Tell us about your career journey after graduation.
After graduation, I felt compelled to gain as much experience in the field as I could, working in a community and clinical setting as a locum. I wasn’t picky, to be honest, and I went throughout the Lower Mainland and Fraser Valley gaining experience and working wherever I was needed. This experience was crucial to me, as it enabled me to experience a wide variety of different clinics, teams, and client demographics.
While working in clinics, I was also working in a community setting providing in-person and virtual services. This led me to the initial business model for VanCity Physio. We’ve evolved since then, but it highlights the benefits of embarking down the locum path. I found a business-minded trait within myself during this time, spotting ways I felt traditional physiotherapy could be delivered innovatively to accommodate each patient’s healing process.
I also saw a need to make physiotherapy more accessible for patients. I’m extremely excited about the potential for TelePhysiotherapy, and the pandemic we are currently facing will hasten the adoption of the service across Canada.
Tell us about your current role at VanCity Physio?
I have to wear two very different but equally important hats at VanCity Physio. I’m a practicing physiotherapist and a business owner. It’s challenging, the hours can be long, but I love it!
As a physiotherapist, I enjoy helping clients who have injuries that seem to be puzzling in nature. I also enjoy applying specialty treatments that require the use of GUNN IMS as well as treatments geared towards solving Vestibular, Concussion and TMJ dysfunctions.
As an owner, I really enjoy the intricacies involved in running a successful business. I immensely enjoy working with my team and those I bring on, developing their talent and streamlining the way we function as a team!
What are some of the most rewarding aspects of your chosen career path?
Physiotherapy is incredible because it offers daily opportunities to grow and learn. I believe my education at UBC prepared me well for my profession, and I’ve been moulded by some of the amazing physiotherapists I’ve worked with along the way.

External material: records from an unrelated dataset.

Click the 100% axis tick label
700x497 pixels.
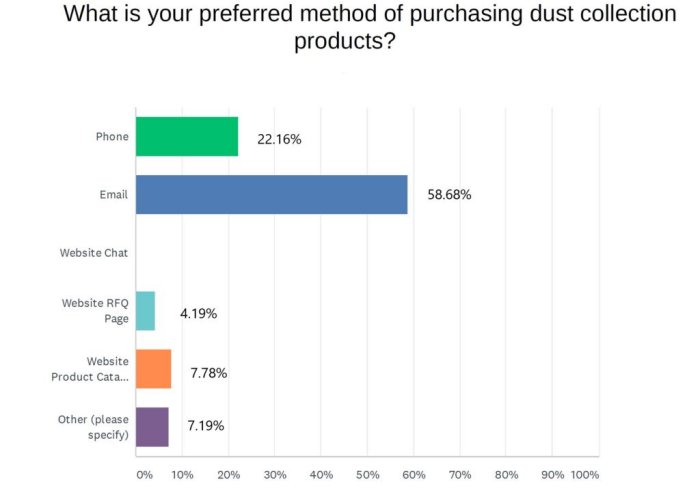coord(583,474)
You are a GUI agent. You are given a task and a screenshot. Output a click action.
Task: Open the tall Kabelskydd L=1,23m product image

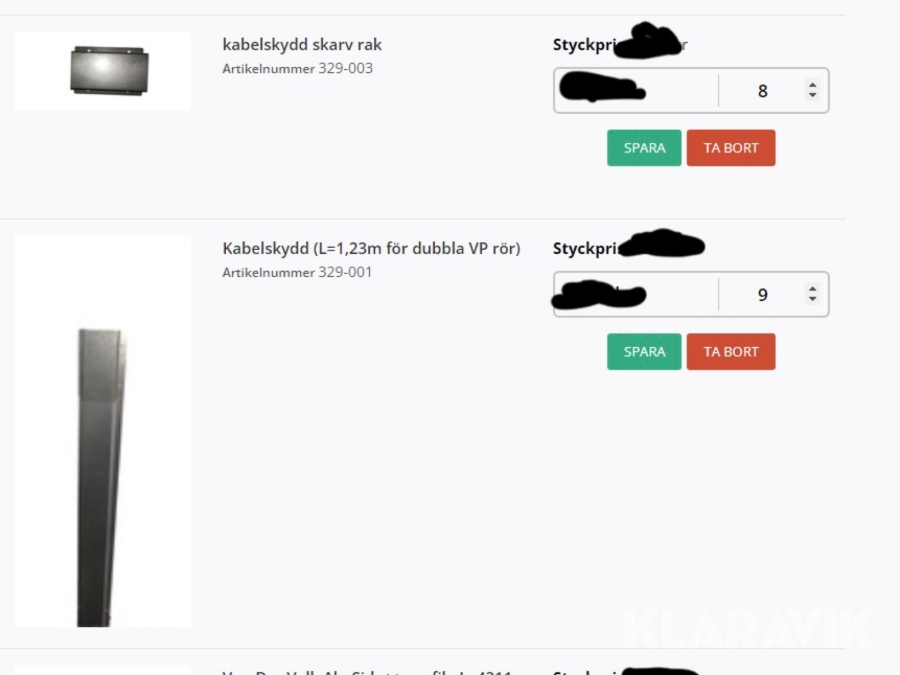[x=103, y=430]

It has inspired me to make myself available to people starting out, share my expertise with them, and hopefully help them as I was helped.

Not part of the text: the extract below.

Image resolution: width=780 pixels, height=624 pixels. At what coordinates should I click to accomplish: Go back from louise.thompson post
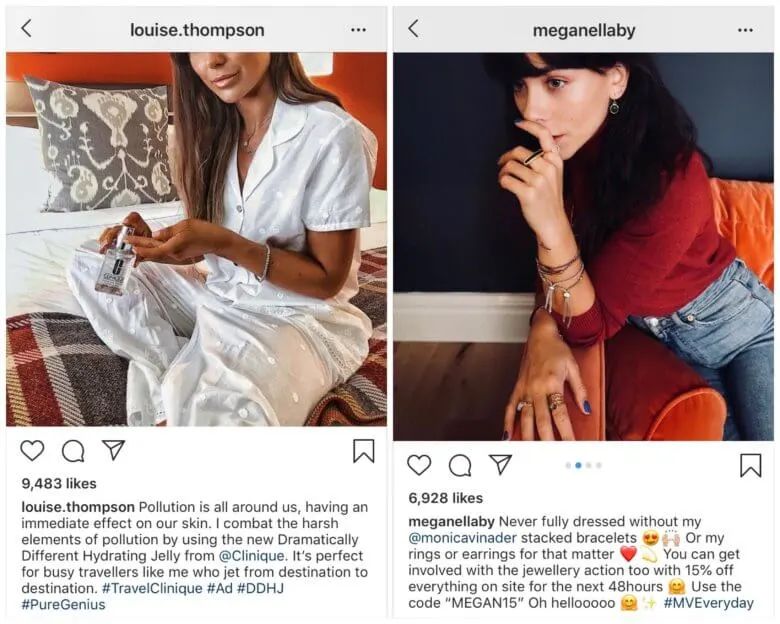click(x=26, y=29)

Another aspect I love is the community around physiotherapy. I value the connections I’ve made with my clients, the professionals in my network, and my valued physiotherapy colleagues.
What advice would you give to current learners in the program?
You’re in a rewarding but challenging program. Even in the hardest days, or most challenging times, there are lessons you will learn that will prove invaluable. Physiotherapy will test you personally and professionally with obstacles that are foreseen and unforeseen. This is normal, and successfully navigating the things that come your way will help you build habits and strategies that will see you through your career.
I would suggest to open yourself to as many experiences as you can within the program, and also after you finish it. There’s no need to be risk-averse. In fact, if you step outside your comfort zone you may like what you discover.
Thanks to the MPT program at UBC, I have developed some amazing, lifelong friendships that are filled with laughter. Cherish these moments with your classmates, they’ll last you a lifetime!
Who inspires you and why?
From when I was a child to this day, my parents continue to be a constant source of inspiration. They have taught me so much about perseverance, determination, hard work, patience, the value of education and the importance of cultivating relationships. They came to Canada with nothing and didn’t know anybody here. All they had were two small kids, $200 and three suitcases of clothes to their name. No matter the struggles I face, I think back to this and remind myself how privileged I am. If they were able to figure out a way forward, I should be able to as well.